Mas ele nem esquentou o lugar. Em 4 de fevereiro desse ano, foi afastado do cargo para dar o lugar ao ex-ministro da Saúde e ex-presidente da Agência de Desenvolvimento do Distrito Federal (Terracap), Gilberto Occhi. Ao lado do presidente do Iges-DF, Gilberto Occhi, Clemente admitiu que as verbas foram repassadas corretamente pelo Governo do Distrito Federal. “Do ano passado para cá, o que permitiu que se chegasse a essa situação, que o Gilberto encontrou, de dívidas atrasadas, falta de recursos é que não foi”, constatou.

Ele afirmou que o Iges-DF negociou um aumento nos repasses da secretaria de Saúde. Antes, eram transferidos R$ 83 milhões mensais e o novo valor passou para R$ 107 milhões. A partir de agora, as despesas do dia a dia serão honradas. Entretanto, as dívidas passadas com fornecedores devem ser negociadas.

Se existem dividas passadas, também existirão novas despesas, notadamente com as sete novas UPAs que serão entregues, ainda esse ano. A expectativa é chamar aproximadamente 700 pessoas para trabalhar nas sete novas UPAs, bem como para reforçar os hospitais de Base e de Santa Maria, além das UPAs já em funcionamento. Gilberto Occhi estima que elas devem gerar custos novos custos da ordem de R$ 102 milhões até o fim do ano. Para não aumentar o rombo e garantir a recuperação financeira da instituição, ele anunciou o enxugamento da estrutura organizacional e a implantação de um novo pano de cargos e salários. Para quem já possui contrato, não deve haver impacto, segundo o secretário de Saúde. Futuras contratações sim deverão estar inseridas nessa nova grade salarial. “Usamos como base uma pesquisa de mercado de salário para todos os cargos da assistência. Em alguns deles, o valor implicará em uma pequena redução, mas a maioria dos cargos foi mantida com o mesmo salário”, ressaltou.

CPI do Iges-DF

Para o conselheiro de Saúde do DF, Rubens Bias, O iges se mostrou como sendo “uma forma de burlar as leis que regem os serviços públicos”. “Os defensores chamam isso de desburocratização. Mas o que anunciamos desde o início está acontecendo. Gastos descontrolados e crescentes, acusações de corrupção, falta de transparência, cabide de empregos. O iges precisa acabar para que os recursos públicos sejam adequadamente destinados a salvar vidas” – disse ele.

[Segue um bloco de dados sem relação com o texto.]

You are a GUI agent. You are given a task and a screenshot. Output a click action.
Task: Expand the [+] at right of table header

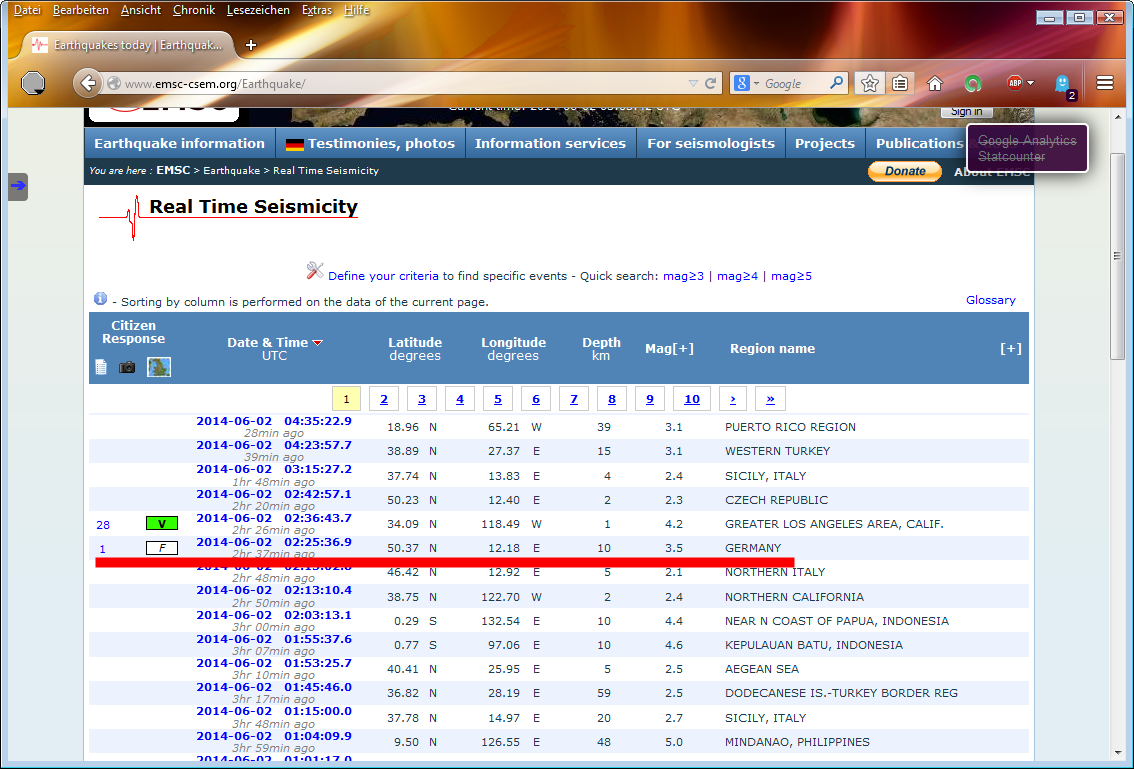(1011, 349)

Na Câmara Legislativa, uma proposta do distrital Leandro Grass (Rede) de instalação de Comissão de Inquérito para apurar supostos desmandos no Instituto já reuniu o apoio de oito parlamentares e foi protocolada na mesa. Ela conta ainda com as assinaturas dos distritais Arlete Sampaio, Chico Vigilanre, ambos do PT, Fábio Félix (psol), Reginaldo Veras (PDT), Julia Lucy (Novo), João Cardoso (Avante) e Jorge Vianna (Podemos). Segundo Leandro Grass, “tem muita coisa errada dentro do Iges e é necessário investigar tudo. A CPI está ai e não tem pra onde correr” – concluiu.